I don't get it.
With MU's share price bounding higher and approaching all-time highs, it's time to look at the mighty engine driving this powerful move, DRAM pricing.
Last quarter, when 62% of MU's sales came from 64 meg (8x8) pc100 SDRAM, the average selling price of that benchmark dram slide from a high of $9.59 at the beginning of the period to a low of $4.70 at the end of the period and overall for the quarter had an average selling price of $7.85. MU earned $.58 for the quarter.
So far, so good.
At just over halfway through this, the average selling price of 64Med SDRAM is $5.98, about $1.87 below last quarter's $7.85 and suggesting that dram price will have to rise quickly to $9.72 just to equal last quarter's performance, even allowing for cost reductions. Since SDRAM during the next month and a half probably won't rise sufficiently to reach the $9+ quarterly average selling price, this suggests earning below last quarter's $.58, perhaps--I'll be generous--something like $.45 a share.

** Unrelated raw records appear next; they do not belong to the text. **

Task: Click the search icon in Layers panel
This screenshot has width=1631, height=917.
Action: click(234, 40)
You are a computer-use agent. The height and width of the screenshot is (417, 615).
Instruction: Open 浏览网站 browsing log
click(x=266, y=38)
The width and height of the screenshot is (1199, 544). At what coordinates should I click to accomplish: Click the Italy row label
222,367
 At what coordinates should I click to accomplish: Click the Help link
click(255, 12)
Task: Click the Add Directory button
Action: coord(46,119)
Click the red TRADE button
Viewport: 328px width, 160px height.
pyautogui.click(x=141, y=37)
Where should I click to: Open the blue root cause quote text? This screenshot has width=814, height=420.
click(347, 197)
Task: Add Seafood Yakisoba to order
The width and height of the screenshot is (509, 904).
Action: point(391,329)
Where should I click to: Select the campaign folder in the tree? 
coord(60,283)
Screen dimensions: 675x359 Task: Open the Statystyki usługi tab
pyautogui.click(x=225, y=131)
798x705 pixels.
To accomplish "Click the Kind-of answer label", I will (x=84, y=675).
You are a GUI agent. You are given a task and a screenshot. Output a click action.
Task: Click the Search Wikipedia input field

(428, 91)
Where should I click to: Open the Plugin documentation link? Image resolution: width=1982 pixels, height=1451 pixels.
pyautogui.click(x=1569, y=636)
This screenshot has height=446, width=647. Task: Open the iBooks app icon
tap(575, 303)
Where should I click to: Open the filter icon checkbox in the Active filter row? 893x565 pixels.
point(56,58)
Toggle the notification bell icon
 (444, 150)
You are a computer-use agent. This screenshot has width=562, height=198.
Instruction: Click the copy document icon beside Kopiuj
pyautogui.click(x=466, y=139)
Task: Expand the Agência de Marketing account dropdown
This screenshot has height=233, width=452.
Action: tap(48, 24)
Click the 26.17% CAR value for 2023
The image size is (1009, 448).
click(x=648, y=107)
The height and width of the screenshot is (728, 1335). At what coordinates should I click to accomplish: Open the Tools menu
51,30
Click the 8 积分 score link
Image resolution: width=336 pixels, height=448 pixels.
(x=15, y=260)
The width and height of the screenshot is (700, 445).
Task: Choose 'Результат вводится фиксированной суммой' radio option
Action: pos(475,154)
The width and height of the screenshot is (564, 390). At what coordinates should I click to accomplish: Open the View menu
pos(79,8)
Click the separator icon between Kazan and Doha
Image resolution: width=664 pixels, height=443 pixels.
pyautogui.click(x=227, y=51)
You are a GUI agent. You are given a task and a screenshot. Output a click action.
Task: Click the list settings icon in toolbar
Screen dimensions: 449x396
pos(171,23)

Carrying this speculation a few steps further, Yahoo shows the current Consensus EPS estimates for the year at $3.54, down a little over 18%from $4.35 90 days ago. With current year-to-date earnings of $1.77 and a generous $.45 for this quarter--total $2.22--that requires MU to earn $1.32 in the June-August quarter, which in turn will require DRAM average selling price of from $9 to $10 for the entire last quarter.
Finally, that $3.54, assuming it is actually realized, makes MU worth perhaps $60 per share, not the $130 to $150 touted by analysts.